_Brief_
Apart from the pictures, every record here must be copied word for word.

Dataset excerpts
____________
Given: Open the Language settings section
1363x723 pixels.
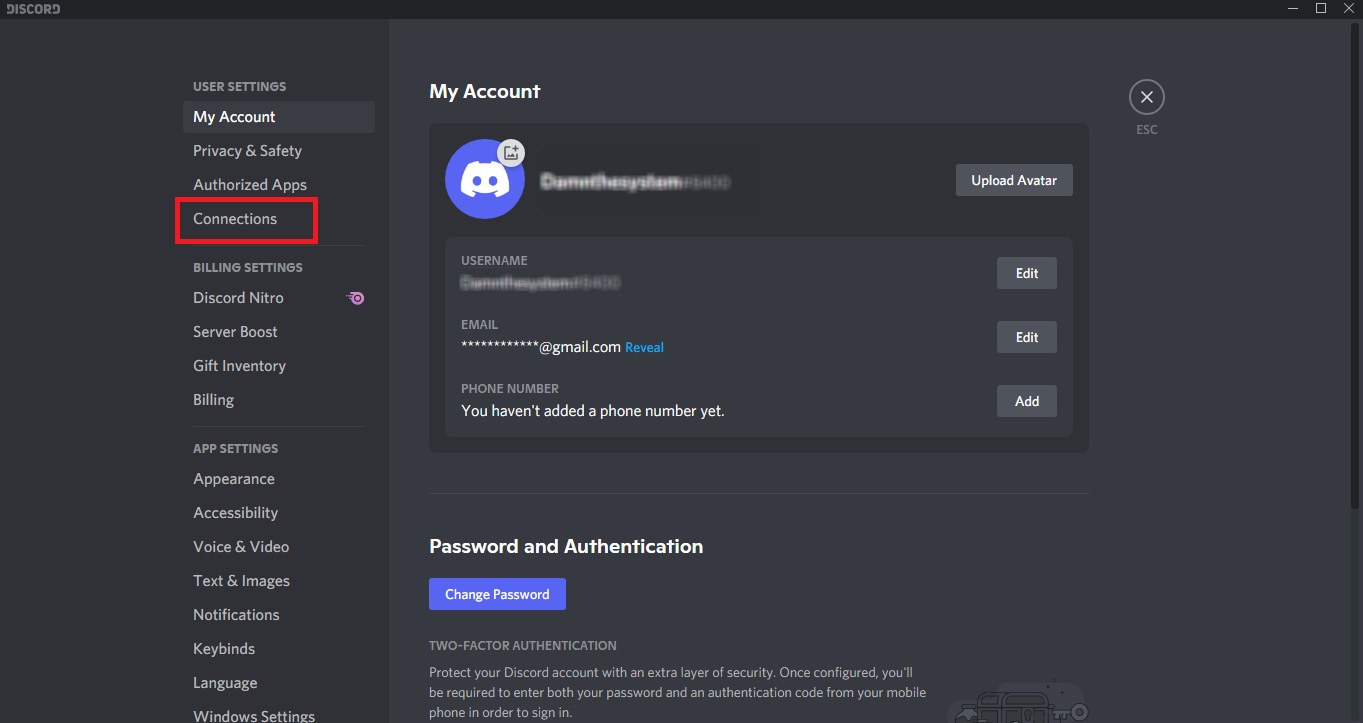Looking at the screenshot, I should click(x=224, y=682).
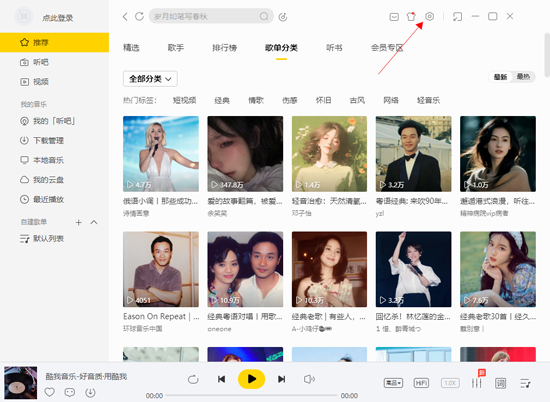550x402 pixels.
Task: Toggle the lyrics 词 display button
Action: coord(500,383)
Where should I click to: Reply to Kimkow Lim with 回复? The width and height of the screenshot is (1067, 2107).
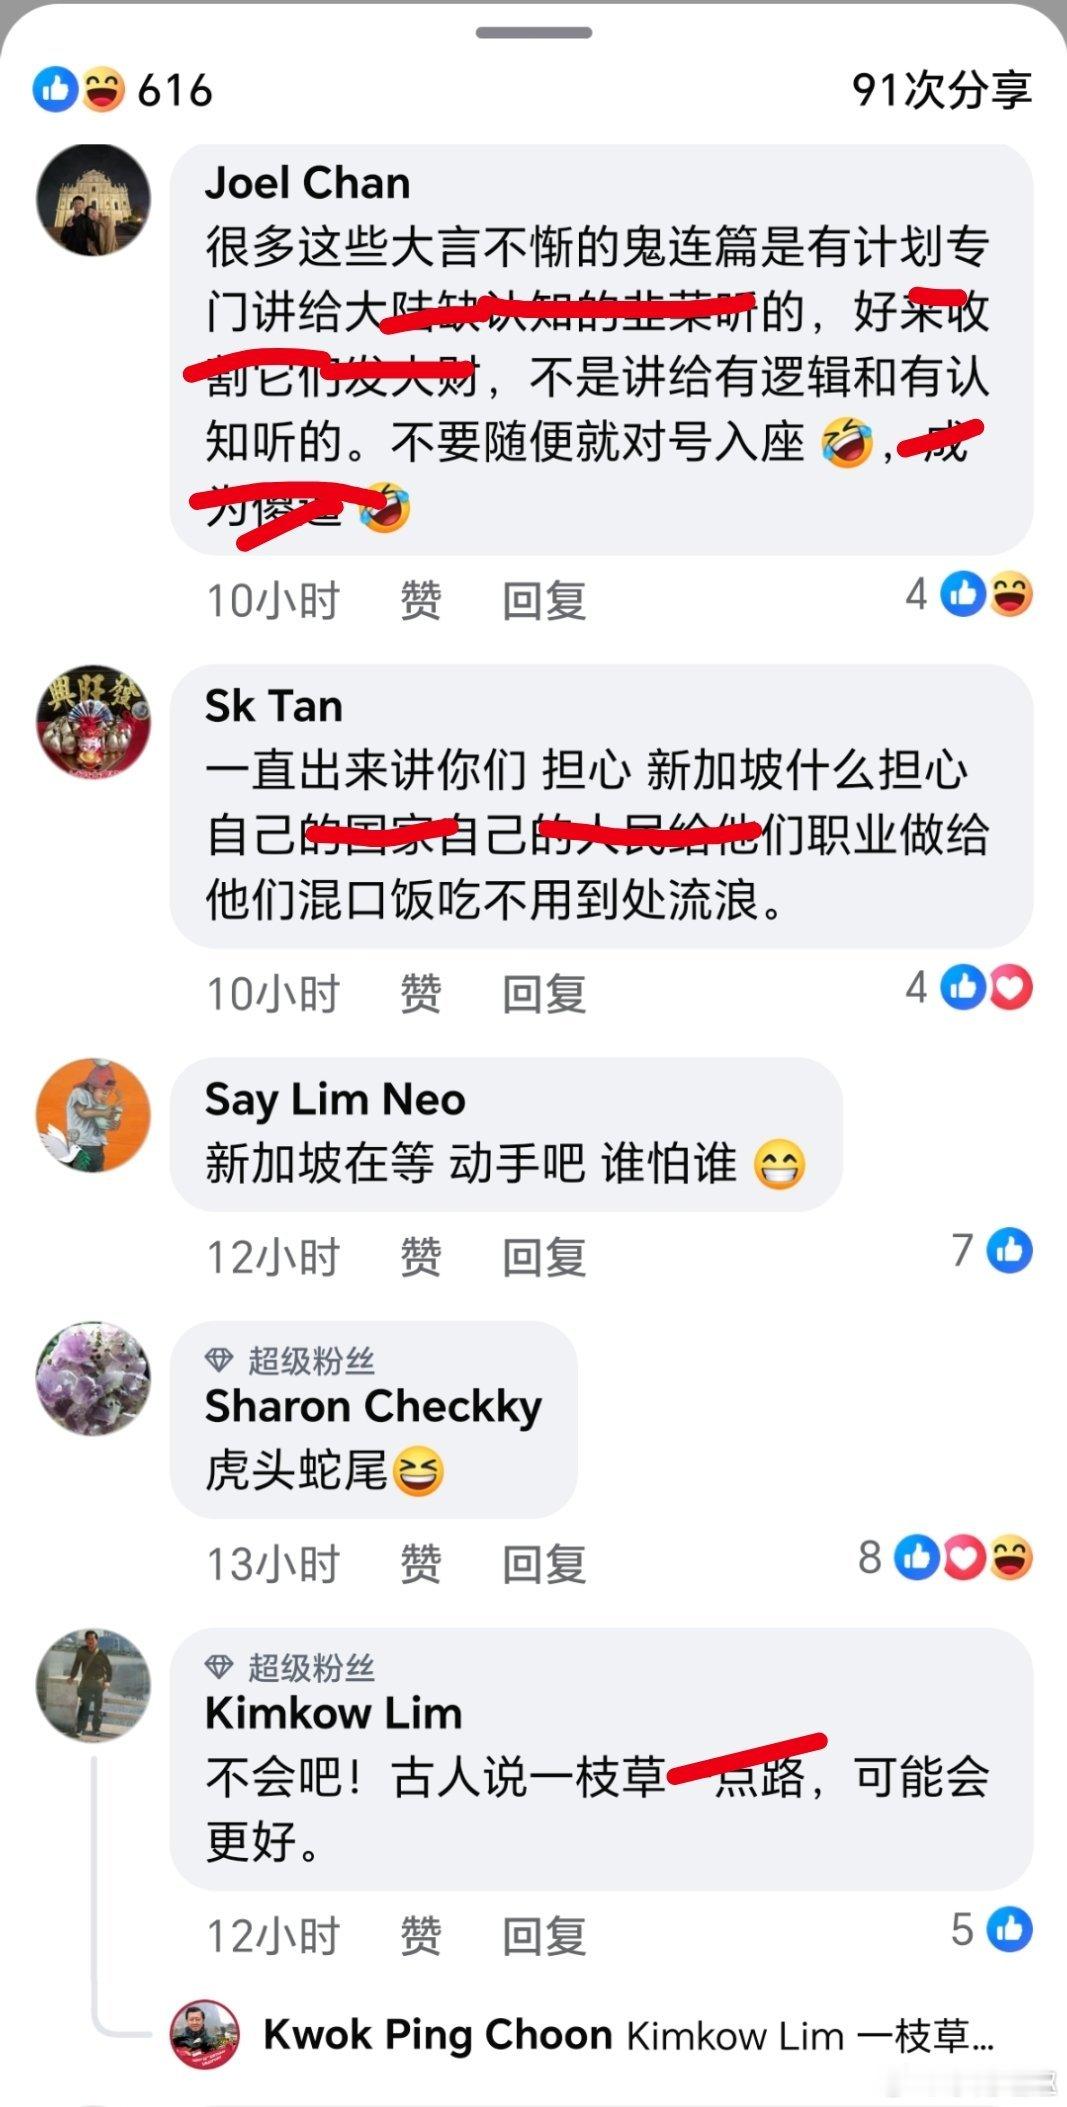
____________
_Answer to the problem_
Given: Open the Language settings section
1363x723 pixels.
Looking at the screenshot, I should click(x=224, y=682).
550x402 pixels.
Task: Toggle the lyrics 词 display button
Action: coord(500,383)
Where should I click to: Reply to Kimkow Lim with 回复? The width and height of the screenshot is (1067, 2107).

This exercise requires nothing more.